Practical Maxims — Chanakya Niti
अनन्तशास्त्रं बहुलाश्च विद्याः
स्वल्पश्च कालो बहुविघ्नता च ।
यत्सारभूतं तदुपासनीयां
हंसो यथा क्षीरमिवाम्बुमध्यात् ॥
anantaśāstraṃ bahulāś ca vidyāḥ
svalpaś ca kālo bahuvighnatā ca |
yat-sārabhūtaṃ tad upāsanīyaṃ
haṃso yathā kṣīram ivāmbu-madhyāt ||
Treatises are endless and branches of knowledge are many; time is little and obstacles are plenty. Therefore cultivate only the essence—like the haṃsa said to draw milk from the midst of water.
In the wider nīti-śāstra and śāstra traditions, the verse reflects a scholastic environment that recognized the expanding corpus of authoritative texts (śāstra) and specialized disciplines (vidyā). It frames learning as a problem of selection under constraints—limited lifespan/time and practical impediments—an outlook compatible with courtly, administrative, and pedagogical settings in premodern South Asia.
The verse uses sāra in a relative and evaluative sense: the ‘essential’ is presented as that portion of learning worthy of focused cultivation when total mastery is impractical. It does not enumerate a fixed canon here; instead, it indicates a principle of extracting what is most consequential or practically salient from a large textual and disciplinary field.

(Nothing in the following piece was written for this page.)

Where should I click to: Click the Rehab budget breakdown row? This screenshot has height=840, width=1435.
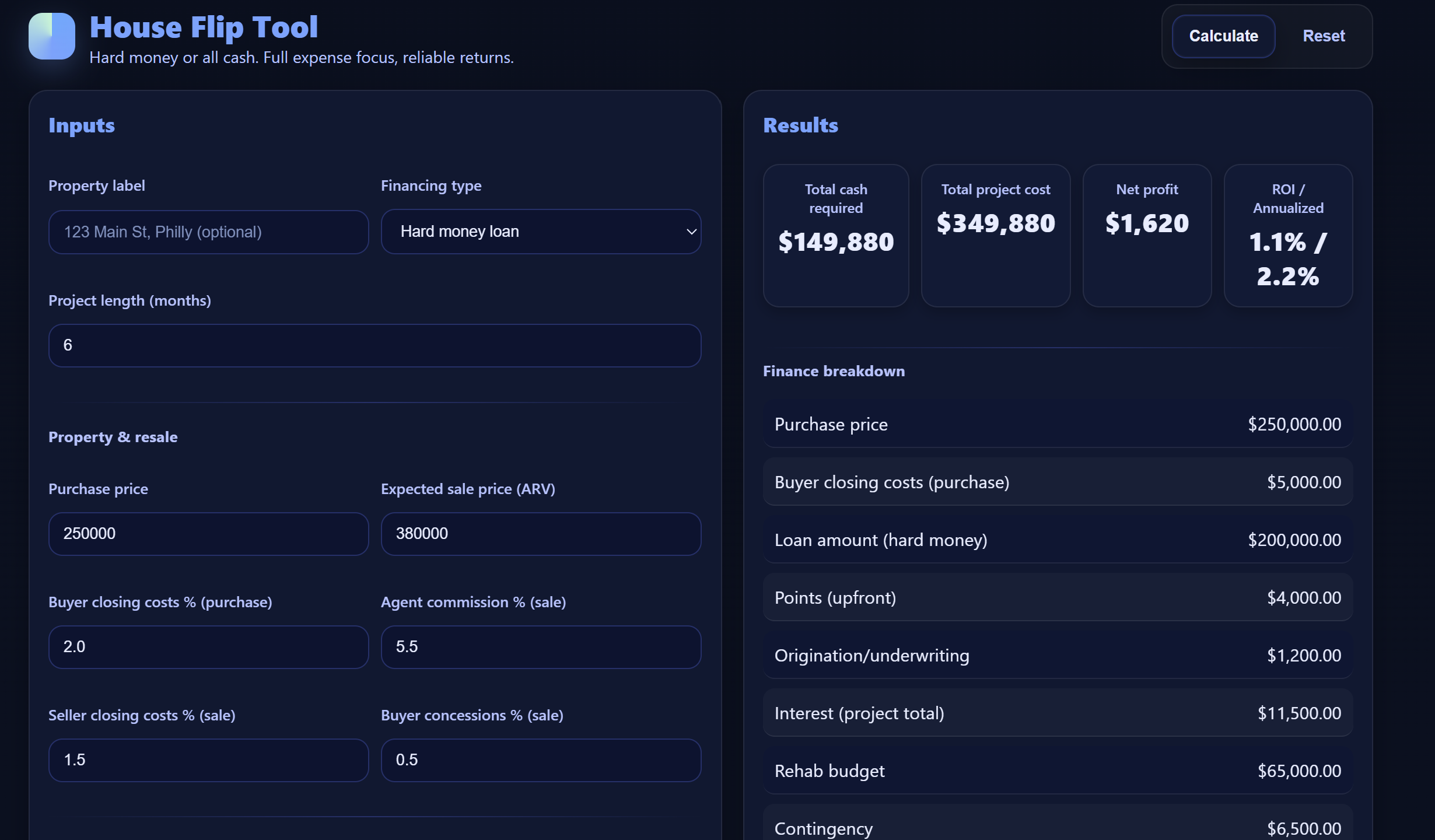(x=1057, y=771)
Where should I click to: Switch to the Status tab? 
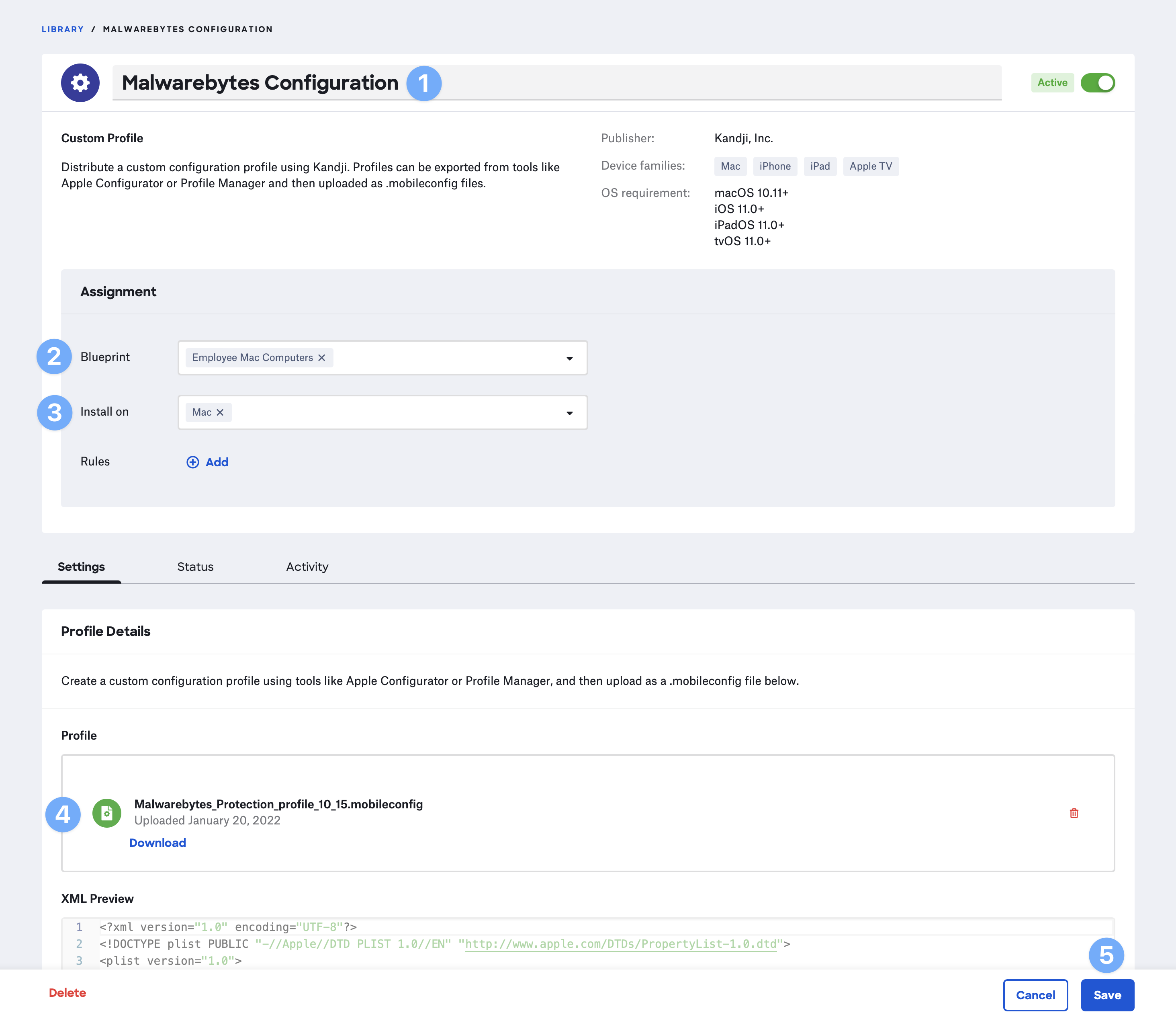coord(195,567)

The haṃsa simile draws on a well-known Sanskrit motif in which the haṃsa is credited with viveka (discrimination), popularly expressed as separating milk from water. Philologically, this is a conventional emblem rather than a zoological claim, functioning to illustrate selective discernment. The compound ambumadhyāt (“from the midst of water”) intensifies the image of extraction from a mixed or crowded medium, paralleling selection from an extensive śāstric landscape.